◆ TRABALHO A FAZER
(a) Segundo o texto sobre os espaços domésticos, em que ano o LNEC publicou o livro “Do bairro e da vizinhança à habitação”?
(b) Transcreva literalmente o trecho do texto sobre os espaços domésticos de "Por isso se" a "que se referem.".

◆ TEXTO FORNECIDO
Fig. 01: uma habitação expressivamente
habilitadora em termos de diversidade de oferta de relações, espaços e
pormenores protagonistas, que marcam positivamente as casas e quem as habita ou
até apenas as visita, reforçando-lhes, designadamente, os seus aspetos de
identidade e de apropriação.
Espaços domésticos bem caraterizados
Sendo
assim, não se aborda neste texto um qualquer menu de soluções a aplicar
conforme um outro menu de necessidades, mas “apenas” se vai, aqui,
desenvolvendo uma pequena viagem por mundos domésticos positivamente
caracterizados, onde cada espaço e cada relação nos emociona e nos serve
plenamente; sendo que a mistura de tais espaços e ambientes a acaba por ser,
quase sempre, muito mais significativa do que a simples soma funcional das suas
respetivas partes e ficará, naturalmente, ao livre arbítrio dos leitores e à
capacidade que possam ter de poderem influenciar as suas casas.
Por isso se
optou por uma exposição que “inverte”, um pouco, as regras normais em trabalhos
técnicos e científicos, porque se irá tratar daquilo que marca espacial e
ambientalmente as diversas zonas da casa, em termos de notas gerais bem
entendíveis por todos e não apenas por projectistas e investigadores,
remetendo-se para “pé-de-página” as indicações mais objectivas e especificadas,
sempre que se considere que tais indicações poderão ser úteis para concretizar
as ideias de vida e ambiente doméstico a que se referem.
E não é
excessivo referir que outros estudos se dedicam especificamente aos aspetos
mais objectivos do habitar e dos espaços domésticos, como por exemplo o livro
intitulado “Do bairro e da vizinhança à habitação”, que foi publicado
pelo LNEC no já “longínquo” ano de 1998 (ITA 2); e mesmo neste estudo houve o
cuidado de disponibilizar várias possibilidades e opções funcionais para cada
espaço doméstico, referidas por diversos autores.

◆ DADOS ARMAZENADOS
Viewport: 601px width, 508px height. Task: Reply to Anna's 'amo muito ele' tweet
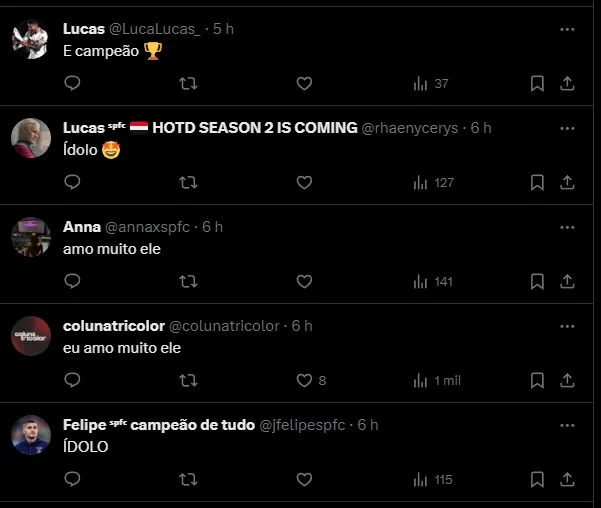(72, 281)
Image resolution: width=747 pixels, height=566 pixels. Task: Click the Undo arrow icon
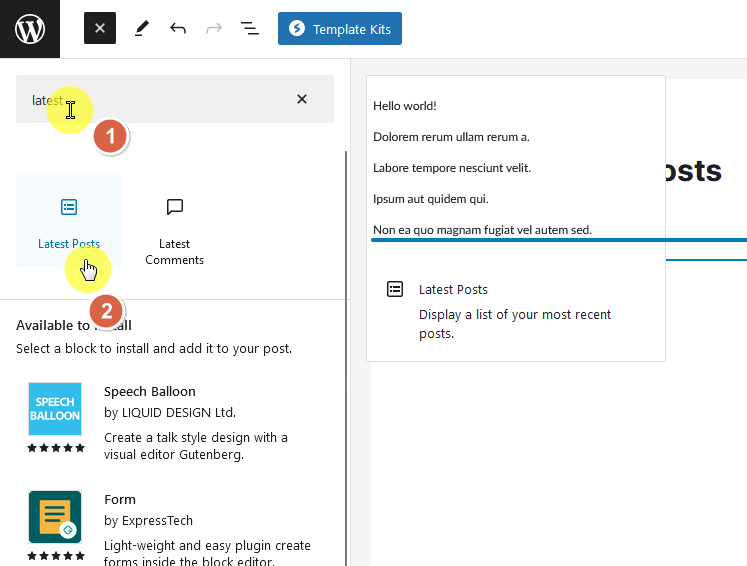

◆ RESULTADOS
(a) Em 1998.

(b)
Por isso se
optou por uma exposição que “inverte”, um pouco, as regras normais em trabalhos
técnicos e científicos, porque se irá tratar daquilo que marca espacial e
ambientalmente as diversas zonas da casa, em termos de notas gerais bem
entendíveis por todos e não apenas por projectistas e investigadores,
remetendo-se para “pé-de-página” as indicações mais objectivas e especificadas,
sempre que se considere que tais indicações poderão ser úteis para concretizar
as ideias de vida e ambiente doméstico a que se referem.